» Provided passage:

-=-=-

Re: org.apache.hadoop.fs.FileSystem: Provider tachyon.hadoop.TFS could not be instantiated

2017-05-07 Thread Rohit Karlupia
Last time I checked, this happens only with Spark < 2.0.0. The reason
is ServiceLoader
used for loading all fileSystems from the classpath. In pre Spark < 2.0.0
tachyon.hadoop.TFS was packaged with Spark distribution and gets loaded
irrespective of it being used or not.  Moving to Spark 2.0.0+ will be the
simplest way out.

The NoClassDefFoundError is sort of distraction here because the real
reason is not able to instantiate this class. This happens because of calls
to find local ip. Check if DNS is working properly. This error is usually
not easily reproducible.

thanks,
rohitk


On Fri, May 5, 2017 at 2:23 PM, Jone Zhang  wrote:

> *When i use sparksql, the error as follows*
>
> 17/05/05 15:58:44 WARN scheduler.TaskSetManager: Lost task 0.0 in stage 20.0 
> (TID 4080, 10.196.143.233): java.util.ServiceConfigurationError: 
> org.apache.hadoop.fs.FileSystem: Provider tachyon.hadoop.TFS could not be 
> instantiated
>   at java.util.ServiceLoader.fail(ServiceLoader.java:224)
>   at java.util.ServiceLoader.access$100(ServiceLoader.java:181)
>   at java.util.ServiceLoader$LazyIterator.next(ServiceLoader.java:377)
>   at java.util.ServiceLoader$1.next(ServiceLoader.java:445)
>   at org.apache.hadoop.fs.FileSystem.loadFileSystems(FileSystem.java:2558)
>   at 
> org.apache.hadoop.fs.FileSystem.getFileSystemClass(FileSystem.java:2569)
>   at 
> org.apache.hadoop.fs.FileSystem.createFileSystem(FileSystem.java:2586)

-=-=-

» Dataset content:

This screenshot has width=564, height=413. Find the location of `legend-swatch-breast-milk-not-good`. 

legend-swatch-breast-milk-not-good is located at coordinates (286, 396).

-=-=-

» Exercise objective: Transcribe the thread on the tachyon.hadoop.TFS instantiation error without alteration, from "The NoClassDefFoundError is" up to and including "not easily reproducible.".

» Written response:
The NoClassDefFoundError is sort of distraction here because the real
reason is not able to instantiate this class. This happens because of calls
to find local ip. Check if DNS is working properly. This error is usually
not easily reproducible.